* **Problem requirements**: Copy down, word for word, the full passage below about American's recovery from operational disruptions.

* **Text section**:
┄┄┄┄┄┄

When the global IT outage occurred on July 19, American had operations restored by evening, running a near-99% completion factor the following day (AW&ST Aug. 12-Sept. 1, p. 21). Explaining his airline’s quick response, American CEO Robert Isom pointed to lessons learned and technology built.
“What we have to go through just in terms of weather across our network, it gives us great experience in terms of disruptions,” he said after the outage. “One of the things that we’ve learned is that in terms of any disruption, you better keep track of your aircraft, certainly, but also your crews, wherever they are. . . . We’ve built technology, and we’ve done the right things to ensure that we take early precautions, early steps.”
Overall, the carrier says it has set a new standard in recovery after severe weather disruptions, which was not the case several years ago.
“Pre-pandemic we would have major storms at Dallas-Fort Worth or in Charlotte, and two days after the storm we’re still struggling a bit, and our customers were asking, ‘What’s going on?’ and we said, ‘We’re not going to do that anymore,’ ” Chief Operating Officer David Seymour says.
The key, Seymour stresses, is keeping continuity with crews. “When I talk about our resilience, our recovery from major events, that is where we have really made a difference compared to everybody else,” he says. Comparing performance of American’s upgraded crew recovery tool with its pre-pandemic version, Seymour notes that the airline’s ability to solve disrupted crew schedules has improved roughly 60-70%.
“We’re now pushing 80-90% of our crew solutions solved in minutes,” he says. “And that’s the difference because your crews are your most precious, most constrained resource that you have during the operating day.”

┄┄┄┄┄┄

* **Pixel coordinate grounding data**:

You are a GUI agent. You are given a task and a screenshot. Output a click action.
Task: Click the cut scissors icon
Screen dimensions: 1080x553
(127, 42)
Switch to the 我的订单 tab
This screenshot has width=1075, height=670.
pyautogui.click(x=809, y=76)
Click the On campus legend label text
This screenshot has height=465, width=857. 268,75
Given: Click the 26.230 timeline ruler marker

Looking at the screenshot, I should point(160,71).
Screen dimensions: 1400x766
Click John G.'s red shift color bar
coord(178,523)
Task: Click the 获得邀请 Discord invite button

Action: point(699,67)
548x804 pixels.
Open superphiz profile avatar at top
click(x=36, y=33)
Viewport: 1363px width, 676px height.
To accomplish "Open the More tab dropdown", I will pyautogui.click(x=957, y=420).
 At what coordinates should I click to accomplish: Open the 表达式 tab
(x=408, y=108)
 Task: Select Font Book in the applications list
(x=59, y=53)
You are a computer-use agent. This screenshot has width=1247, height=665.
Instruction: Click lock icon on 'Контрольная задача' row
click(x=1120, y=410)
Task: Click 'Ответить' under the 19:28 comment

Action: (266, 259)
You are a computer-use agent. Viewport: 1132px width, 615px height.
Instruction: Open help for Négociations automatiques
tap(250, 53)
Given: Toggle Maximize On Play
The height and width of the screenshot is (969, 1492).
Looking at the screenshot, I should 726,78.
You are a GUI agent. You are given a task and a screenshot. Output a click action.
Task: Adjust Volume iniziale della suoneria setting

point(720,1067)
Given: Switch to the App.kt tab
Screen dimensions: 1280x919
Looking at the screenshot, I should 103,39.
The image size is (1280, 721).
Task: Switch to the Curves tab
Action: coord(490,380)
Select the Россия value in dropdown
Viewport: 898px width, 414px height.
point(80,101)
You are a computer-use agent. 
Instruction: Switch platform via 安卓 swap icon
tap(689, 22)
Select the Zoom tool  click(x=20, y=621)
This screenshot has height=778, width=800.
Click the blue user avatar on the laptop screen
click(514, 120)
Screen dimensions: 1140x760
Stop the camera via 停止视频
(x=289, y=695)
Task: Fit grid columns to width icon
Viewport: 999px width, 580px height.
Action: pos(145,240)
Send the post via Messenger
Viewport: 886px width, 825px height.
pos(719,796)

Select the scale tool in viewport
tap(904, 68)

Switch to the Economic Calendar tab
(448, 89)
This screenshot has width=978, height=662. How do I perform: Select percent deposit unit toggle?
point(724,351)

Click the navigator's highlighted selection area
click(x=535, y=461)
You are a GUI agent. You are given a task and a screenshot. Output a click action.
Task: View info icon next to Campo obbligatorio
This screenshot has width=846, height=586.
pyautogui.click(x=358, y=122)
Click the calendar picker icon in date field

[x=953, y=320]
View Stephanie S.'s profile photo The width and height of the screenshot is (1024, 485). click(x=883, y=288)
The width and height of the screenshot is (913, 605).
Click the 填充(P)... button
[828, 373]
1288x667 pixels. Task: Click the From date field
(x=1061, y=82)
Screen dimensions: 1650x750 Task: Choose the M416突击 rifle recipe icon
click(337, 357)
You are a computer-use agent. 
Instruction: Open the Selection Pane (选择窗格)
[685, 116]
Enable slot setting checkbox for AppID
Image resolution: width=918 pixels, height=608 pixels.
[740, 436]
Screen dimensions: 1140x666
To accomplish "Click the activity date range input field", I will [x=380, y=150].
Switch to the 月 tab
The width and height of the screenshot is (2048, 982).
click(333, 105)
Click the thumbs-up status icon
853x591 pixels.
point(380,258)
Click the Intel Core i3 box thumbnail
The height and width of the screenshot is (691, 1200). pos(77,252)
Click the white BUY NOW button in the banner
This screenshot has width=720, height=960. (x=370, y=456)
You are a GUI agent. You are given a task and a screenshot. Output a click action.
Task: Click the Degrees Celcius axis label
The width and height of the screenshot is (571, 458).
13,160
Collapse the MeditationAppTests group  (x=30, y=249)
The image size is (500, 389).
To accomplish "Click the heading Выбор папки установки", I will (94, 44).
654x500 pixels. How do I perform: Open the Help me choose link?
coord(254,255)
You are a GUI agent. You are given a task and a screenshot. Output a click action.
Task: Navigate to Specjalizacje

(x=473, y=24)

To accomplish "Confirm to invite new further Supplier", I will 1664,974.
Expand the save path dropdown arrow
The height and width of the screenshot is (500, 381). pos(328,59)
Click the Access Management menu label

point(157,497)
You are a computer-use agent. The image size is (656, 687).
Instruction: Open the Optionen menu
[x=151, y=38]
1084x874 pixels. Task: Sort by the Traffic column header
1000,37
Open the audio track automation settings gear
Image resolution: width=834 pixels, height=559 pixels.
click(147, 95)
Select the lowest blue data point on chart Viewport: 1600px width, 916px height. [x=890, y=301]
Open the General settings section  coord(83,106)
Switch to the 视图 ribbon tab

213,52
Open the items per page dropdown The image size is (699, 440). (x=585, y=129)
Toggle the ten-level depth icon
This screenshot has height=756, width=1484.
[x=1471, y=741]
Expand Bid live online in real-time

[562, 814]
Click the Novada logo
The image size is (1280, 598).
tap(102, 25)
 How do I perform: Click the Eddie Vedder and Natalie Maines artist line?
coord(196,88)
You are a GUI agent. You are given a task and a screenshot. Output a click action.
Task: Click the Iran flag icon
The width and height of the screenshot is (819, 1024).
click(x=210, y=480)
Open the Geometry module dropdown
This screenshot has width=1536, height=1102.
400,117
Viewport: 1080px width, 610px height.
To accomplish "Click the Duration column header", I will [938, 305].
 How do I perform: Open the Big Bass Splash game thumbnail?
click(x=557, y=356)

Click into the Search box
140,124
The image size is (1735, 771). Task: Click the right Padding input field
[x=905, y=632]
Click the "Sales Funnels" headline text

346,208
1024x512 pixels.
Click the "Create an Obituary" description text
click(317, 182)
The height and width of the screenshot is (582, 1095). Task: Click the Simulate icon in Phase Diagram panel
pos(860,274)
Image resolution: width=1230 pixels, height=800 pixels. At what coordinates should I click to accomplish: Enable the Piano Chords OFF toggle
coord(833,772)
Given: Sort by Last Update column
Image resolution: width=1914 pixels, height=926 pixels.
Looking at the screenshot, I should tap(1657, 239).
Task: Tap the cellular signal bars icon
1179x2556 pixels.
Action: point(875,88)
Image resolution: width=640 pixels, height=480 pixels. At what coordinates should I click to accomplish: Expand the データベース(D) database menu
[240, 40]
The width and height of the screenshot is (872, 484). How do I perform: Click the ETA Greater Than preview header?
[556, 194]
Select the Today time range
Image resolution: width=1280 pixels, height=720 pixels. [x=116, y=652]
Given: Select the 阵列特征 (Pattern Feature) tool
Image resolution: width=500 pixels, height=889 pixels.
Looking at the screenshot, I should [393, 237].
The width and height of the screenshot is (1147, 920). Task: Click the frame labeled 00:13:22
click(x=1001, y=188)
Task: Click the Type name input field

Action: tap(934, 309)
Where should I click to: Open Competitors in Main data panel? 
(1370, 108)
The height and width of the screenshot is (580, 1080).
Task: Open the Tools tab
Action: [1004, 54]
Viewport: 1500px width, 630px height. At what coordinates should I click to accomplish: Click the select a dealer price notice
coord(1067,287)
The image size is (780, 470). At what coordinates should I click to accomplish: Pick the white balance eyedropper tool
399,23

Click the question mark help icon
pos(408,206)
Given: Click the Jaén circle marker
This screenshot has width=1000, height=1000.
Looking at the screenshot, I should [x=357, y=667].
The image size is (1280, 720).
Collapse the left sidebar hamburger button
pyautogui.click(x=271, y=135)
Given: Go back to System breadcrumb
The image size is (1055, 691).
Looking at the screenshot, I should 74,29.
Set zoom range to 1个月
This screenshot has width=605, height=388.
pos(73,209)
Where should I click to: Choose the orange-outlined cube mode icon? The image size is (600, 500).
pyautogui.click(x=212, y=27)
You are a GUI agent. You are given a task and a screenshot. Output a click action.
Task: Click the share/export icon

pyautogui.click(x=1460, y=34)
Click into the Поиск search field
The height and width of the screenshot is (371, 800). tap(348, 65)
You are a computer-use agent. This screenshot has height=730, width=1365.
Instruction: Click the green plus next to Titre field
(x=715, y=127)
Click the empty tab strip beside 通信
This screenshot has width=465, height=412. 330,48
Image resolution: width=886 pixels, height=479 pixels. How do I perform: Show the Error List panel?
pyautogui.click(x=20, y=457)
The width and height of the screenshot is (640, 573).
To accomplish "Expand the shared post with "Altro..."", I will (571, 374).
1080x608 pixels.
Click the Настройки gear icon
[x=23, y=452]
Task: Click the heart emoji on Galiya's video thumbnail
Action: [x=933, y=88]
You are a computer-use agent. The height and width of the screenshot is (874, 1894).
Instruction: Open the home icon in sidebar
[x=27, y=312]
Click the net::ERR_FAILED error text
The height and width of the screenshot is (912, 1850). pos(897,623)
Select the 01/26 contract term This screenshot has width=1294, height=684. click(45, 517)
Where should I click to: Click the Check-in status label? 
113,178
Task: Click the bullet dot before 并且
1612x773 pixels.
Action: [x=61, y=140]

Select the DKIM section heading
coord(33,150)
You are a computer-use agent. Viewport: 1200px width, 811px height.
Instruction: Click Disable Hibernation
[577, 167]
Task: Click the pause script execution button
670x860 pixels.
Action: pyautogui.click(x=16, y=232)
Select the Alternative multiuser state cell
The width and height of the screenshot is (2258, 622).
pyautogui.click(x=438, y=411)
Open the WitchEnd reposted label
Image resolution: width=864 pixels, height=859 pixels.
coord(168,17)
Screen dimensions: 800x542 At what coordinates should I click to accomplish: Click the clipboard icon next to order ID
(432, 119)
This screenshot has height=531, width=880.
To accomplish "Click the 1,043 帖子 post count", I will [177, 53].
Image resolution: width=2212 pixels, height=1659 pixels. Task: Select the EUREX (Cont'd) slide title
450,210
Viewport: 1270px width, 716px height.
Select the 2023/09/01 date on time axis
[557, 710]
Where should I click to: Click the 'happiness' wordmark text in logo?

┄┄┄┄┄┄

* **Task solution**:
When the global IT outage occurred on July 19, American had operations restored by evening, running a near-99% completion factor the following day (AW&ST Aug. 12-Sept. 1, p. 21). Explaining his airline’s quick response, American CEO Robert Isom pointed to lessons learned and technology built.
“What we have to go through just in terms of weather across our network, it gives us great experience in terms of disruptions,” he said after the outage. “One of the things that we’ve learned is that in terms of any disruption, you better keep track of your aircraft, certainly, but also your crews, wherever they are. . . . We’ve built technology, and we’ve done the right things to ensure that we take early precautions, early steps.”
Overall, the carrier says it has set a new standard in recovery after severe weather disruptions, which was not the case several years ago.
“Pre-pandemic we would have major storms at Dallas-Fort Worth or in Charlotte, and two days after the storm we’re still struggling a bit, and our customers were asking, ‘What’s going on?’ and we said, ‘We’re not going to do that anymore,’ ” Chief Operating Officer David Seymour says.
The key, Seymour stresses, is keeping continuity with crews. “When I talk about our resilience, our recovery from major events, that is where we have really made a difference compared to everybody else,” he says. Comparing performance of American’s upgraded crew recovery tool with its pre-pandemic version, Seymour notes that the airline’s ability to solve disrupted crew schedules has improved roughly 60-70%.
“We’re now pushing 80-90% of our crew solutions solved in minutes,” he says. “And that’s the difference because your crews are your most precious, most constrained resource that you have during the operating day.”